Study text →
^^^^
Connexion: When dishonesty spreads like the Omicron virus

By Joachim Ng

Last month a 61-year-old Teluk Intan man lost RM50,000 in a jail fear scam, and last December a 36-year-old woman in Hutan Melintang also lost RM50,000 in the same scam. Both victims were fooled by seemingly authoritative callers who accused them of financial wrongdoing and induced them to part with their savings to escape going to jail.

Also last month, two Penang women in their 60s lost RM242,500 and RM148,000 after scammers threatened them with arrest for alleged money-laundering and drug dealing. The same month, a retired doctor in Kuala Lumpur was duped of RM200,000 by a “Bank Negara official” and in Johor the previous month a businessman was conned of RM600,000 by a “bank officer” who accused him of owing money to the bank.

Seremban had four cases since December—a retiree got a call from “Ipoh district police HQ” and transferred an entire amount of RM100,000 that he had inherited from his father after being accused of fraudulently acquiring the cash, a lawyer was cleaned out of RM115,000 after she supplied her account numbers to a fake Bank Negara official, and the same ruse was used to cheat a bank officer of RM104,000.

On March 22, a bank manager residing in Seremban reported to the police that she lost RM605,000 of her savings to a team of scammers comprising an “insurance company employee,” a “police sergeant,” a “police inspector” and a “deputy public prosecutor” who told the victim that a warrant of arrest had been issued to detain her.

With the income tax filing season approaching, you can expect a call from an “income tax officer” accusing you of any number of tax offences and demanding that you transfer money to an “authorised account” or pack your clothes for jail time.

Old or young, man or woman, housewife or professional, if you get cornered by a scammer you’re a goner. The scammer will hypnotise you with his authoritative voice, the seeming credibility of his facts, and his threat to jail you if you do not comply instantly. Just listen to any taped scam conversation, and you will know that it is a pack of trained wolves hunting a deer. Scammers work in a team whereas you are alone.
^^^^
Given data →
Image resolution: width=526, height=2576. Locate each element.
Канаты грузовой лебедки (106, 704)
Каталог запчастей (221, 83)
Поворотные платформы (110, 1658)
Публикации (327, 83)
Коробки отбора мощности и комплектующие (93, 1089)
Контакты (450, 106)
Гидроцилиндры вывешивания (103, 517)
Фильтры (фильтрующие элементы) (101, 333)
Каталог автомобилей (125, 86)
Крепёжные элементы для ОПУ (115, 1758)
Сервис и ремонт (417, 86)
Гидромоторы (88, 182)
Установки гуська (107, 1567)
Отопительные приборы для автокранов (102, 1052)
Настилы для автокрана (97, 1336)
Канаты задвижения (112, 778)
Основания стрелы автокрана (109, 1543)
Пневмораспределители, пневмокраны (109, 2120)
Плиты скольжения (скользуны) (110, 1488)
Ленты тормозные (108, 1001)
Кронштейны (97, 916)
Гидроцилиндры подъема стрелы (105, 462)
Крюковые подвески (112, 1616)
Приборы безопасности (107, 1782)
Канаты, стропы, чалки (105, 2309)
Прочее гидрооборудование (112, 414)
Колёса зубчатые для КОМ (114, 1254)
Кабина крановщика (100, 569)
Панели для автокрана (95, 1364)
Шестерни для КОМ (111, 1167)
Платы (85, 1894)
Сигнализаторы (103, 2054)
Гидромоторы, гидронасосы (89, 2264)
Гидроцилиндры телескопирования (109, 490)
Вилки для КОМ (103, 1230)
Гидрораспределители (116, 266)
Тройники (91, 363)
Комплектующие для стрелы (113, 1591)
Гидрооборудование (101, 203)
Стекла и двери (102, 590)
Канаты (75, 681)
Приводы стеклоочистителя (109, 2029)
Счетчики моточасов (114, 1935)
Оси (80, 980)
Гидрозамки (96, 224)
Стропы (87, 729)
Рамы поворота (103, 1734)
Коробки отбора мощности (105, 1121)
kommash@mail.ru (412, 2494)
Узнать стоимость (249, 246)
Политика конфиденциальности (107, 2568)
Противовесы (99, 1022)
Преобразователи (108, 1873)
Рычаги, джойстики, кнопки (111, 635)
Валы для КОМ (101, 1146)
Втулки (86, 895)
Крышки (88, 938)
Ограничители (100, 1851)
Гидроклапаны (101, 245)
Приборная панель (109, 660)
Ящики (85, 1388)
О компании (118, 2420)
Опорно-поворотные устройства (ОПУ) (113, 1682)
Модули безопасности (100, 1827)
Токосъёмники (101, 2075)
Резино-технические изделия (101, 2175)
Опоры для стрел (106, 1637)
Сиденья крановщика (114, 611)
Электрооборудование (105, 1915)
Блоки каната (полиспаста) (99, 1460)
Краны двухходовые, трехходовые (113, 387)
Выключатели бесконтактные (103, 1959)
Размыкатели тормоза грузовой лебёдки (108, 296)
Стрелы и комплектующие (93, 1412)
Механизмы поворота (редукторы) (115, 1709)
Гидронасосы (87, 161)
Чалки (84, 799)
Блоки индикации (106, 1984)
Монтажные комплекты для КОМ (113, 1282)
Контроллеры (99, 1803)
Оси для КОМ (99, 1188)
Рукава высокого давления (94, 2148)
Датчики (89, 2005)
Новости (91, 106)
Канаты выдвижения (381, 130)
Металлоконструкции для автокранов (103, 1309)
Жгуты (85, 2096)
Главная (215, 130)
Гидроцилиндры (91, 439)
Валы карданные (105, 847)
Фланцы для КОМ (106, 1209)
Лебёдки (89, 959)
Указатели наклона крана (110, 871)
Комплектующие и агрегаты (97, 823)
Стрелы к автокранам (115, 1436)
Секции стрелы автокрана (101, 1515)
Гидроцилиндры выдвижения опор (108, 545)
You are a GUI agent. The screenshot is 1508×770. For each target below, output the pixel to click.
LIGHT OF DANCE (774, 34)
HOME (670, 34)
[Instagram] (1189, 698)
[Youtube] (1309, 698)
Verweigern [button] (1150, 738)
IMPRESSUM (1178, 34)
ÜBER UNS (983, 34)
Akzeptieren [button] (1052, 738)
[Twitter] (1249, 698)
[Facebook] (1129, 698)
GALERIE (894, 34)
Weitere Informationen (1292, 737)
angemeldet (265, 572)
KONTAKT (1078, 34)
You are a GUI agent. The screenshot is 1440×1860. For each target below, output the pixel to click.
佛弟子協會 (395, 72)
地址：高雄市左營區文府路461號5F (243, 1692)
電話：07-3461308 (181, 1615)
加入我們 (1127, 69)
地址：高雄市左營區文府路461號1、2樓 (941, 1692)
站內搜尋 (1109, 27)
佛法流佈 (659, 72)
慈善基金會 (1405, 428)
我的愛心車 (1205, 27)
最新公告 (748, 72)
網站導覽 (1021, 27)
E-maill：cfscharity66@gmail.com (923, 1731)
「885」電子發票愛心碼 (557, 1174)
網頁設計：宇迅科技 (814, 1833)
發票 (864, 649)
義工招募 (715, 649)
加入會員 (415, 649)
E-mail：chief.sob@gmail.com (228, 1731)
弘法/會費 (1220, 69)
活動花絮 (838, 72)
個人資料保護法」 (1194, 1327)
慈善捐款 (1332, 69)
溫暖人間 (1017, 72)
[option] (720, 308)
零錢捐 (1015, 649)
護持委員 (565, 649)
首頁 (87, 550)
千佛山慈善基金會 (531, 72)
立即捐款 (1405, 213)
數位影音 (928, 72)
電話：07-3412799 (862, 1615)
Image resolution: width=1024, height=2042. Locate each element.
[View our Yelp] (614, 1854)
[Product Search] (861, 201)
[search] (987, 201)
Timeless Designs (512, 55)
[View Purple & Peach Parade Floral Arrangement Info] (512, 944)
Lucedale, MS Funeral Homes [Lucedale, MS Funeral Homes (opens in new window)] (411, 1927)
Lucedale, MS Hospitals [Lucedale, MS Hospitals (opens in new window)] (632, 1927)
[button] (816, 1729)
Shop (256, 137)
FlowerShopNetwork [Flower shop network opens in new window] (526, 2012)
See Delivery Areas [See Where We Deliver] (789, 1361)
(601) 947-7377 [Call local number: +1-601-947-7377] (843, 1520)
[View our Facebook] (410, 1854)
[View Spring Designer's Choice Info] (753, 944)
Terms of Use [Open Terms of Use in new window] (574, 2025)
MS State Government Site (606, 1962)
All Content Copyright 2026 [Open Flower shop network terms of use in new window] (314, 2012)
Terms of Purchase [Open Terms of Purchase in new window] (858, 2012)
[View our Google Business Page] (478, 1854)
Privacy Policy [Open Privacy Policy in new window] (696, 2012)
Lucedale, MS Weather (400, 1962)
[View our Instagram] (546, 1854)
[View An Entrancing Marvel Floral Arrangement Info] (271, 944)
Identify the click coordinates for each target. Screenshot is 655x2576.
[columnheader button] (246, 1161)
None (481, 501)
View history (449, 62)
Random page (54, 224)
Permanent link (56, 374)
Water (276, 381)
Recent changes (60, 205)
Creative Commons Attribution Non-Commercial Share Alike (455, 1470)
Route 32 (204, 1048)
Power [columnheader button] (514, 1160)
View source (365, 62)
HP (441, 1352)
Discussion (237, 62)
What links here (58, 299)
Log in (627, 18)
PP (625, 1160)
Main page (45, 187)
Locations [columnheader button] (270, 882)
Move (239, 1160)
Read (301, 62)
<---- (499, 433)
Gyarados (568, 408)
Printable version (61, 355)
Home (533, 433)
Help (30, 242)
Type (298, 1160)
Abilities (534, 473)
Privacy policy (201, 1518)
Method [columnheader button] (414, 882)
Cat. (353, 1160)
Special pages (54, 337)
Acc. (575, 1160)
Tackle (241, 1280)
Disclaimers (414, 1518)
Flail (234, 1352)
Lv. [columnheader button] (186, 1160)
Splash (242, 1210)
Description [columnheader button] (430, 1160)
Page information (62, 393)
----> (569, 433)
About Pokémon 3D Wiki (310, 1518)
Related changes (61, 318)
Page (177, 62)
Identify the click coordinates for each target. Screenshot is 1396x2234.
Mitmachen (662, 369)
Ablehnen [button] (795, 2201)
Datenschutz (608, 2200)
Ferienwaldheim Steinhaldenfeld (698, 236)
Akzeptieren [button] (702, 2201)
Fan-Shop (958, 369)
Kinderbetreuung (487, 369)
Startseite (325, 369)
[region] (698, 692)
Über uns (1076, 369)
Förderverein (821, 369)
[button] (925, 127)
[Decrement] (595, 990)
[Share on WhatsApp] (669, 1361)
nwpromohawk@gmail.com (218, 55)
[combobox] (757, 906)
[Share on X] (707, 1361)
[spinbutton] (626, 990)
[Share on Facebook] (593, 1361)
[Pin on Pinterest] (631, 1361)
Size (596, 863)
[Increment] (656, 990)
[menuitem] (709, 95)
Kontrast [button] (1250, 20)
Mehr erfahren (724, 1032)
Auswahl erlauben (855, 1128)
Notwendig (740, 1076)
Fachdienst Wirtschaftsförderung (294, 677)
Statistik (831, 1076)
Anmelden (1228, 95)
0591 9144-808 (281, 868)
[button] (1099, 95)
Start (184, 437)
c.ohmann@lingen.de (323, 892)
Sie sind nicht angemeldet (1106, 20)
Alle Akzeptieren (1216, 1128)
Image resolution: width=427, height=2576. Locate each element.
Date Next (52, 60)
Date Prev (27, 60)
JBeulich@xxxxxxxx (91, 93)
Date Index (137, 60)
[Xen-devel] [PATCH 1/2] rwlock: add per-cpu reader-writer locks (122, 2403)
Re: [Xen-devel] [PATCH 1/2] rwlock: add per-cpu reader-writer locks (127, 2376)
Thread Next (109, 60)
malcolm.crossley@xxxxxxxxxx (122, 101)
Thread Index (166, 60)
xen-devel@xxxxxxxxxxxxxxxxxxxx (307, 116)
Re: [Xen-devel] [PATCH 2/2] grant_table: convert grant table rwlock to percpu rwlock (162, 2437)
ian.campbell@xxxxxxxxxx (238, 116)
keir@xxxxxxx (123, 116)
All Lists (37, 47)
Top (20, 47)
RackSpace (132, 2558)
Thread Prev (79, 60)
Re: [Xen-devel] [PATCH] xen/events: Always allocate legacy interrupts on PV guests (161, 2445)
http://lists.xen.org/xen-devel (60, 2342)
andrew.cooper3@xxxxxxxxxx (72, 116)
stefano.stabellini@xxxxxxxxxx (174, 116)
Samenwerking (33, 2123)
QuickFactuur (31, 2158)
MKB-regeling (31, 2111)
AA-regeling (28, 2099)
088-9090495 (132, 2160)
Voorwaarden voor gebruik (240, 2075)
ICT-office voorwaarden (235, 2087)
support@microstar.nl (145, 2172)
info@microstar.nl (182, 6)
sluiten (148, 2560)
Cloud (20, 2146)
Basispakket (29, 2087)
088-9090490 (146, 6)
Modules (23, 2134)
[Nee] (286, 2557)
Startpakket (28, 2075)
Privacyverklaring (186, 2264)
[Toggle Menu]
^^^^
Problem set →
- a) In the column on phone scams, how much did the bank manager living in Seremban report losing on March 22?
- b) State whether each statement agrees with the column on phone scams, answering yes or no and quoting the words that decide it: (i) The Johor businessman was cheated by someone posing as a bank officer. (ii) The retired doctor in Kuala Lumpur lost RM100,000. (iii) The Teluk Intan victim was 36 years old.
- c) Copy the part of the column on phone scams that opens with the words containing "On March 22, a" and closes with "to detain her.".
The records aren't needed for this work.

Solutions →
- a) She reported losing RM605,000 of her savings.

- b)
(i) Yes: "in Johor the previous month a businessman was conned of RM600,000 by a “bank officer” who accused him of owing money to the bank."
(ii) No: "a retired doctor in Kuala Lumpur was duped of RM200,000 by a “Bank Negara official”"
(iii) No: "a 61-year-old Teluk Intan man lost RM50,000 in a jail fear scam"

- c)
On March 22, a bank manager residing in Seremban reported to the police that she lost RM605,000 of her savings to a team of scammers comprising an “insurance company employee,” a “police sergeant,” a “police inspector” and a “deputy public prosecutor” who told the victim that a warrant of arrest had been issued to detain her.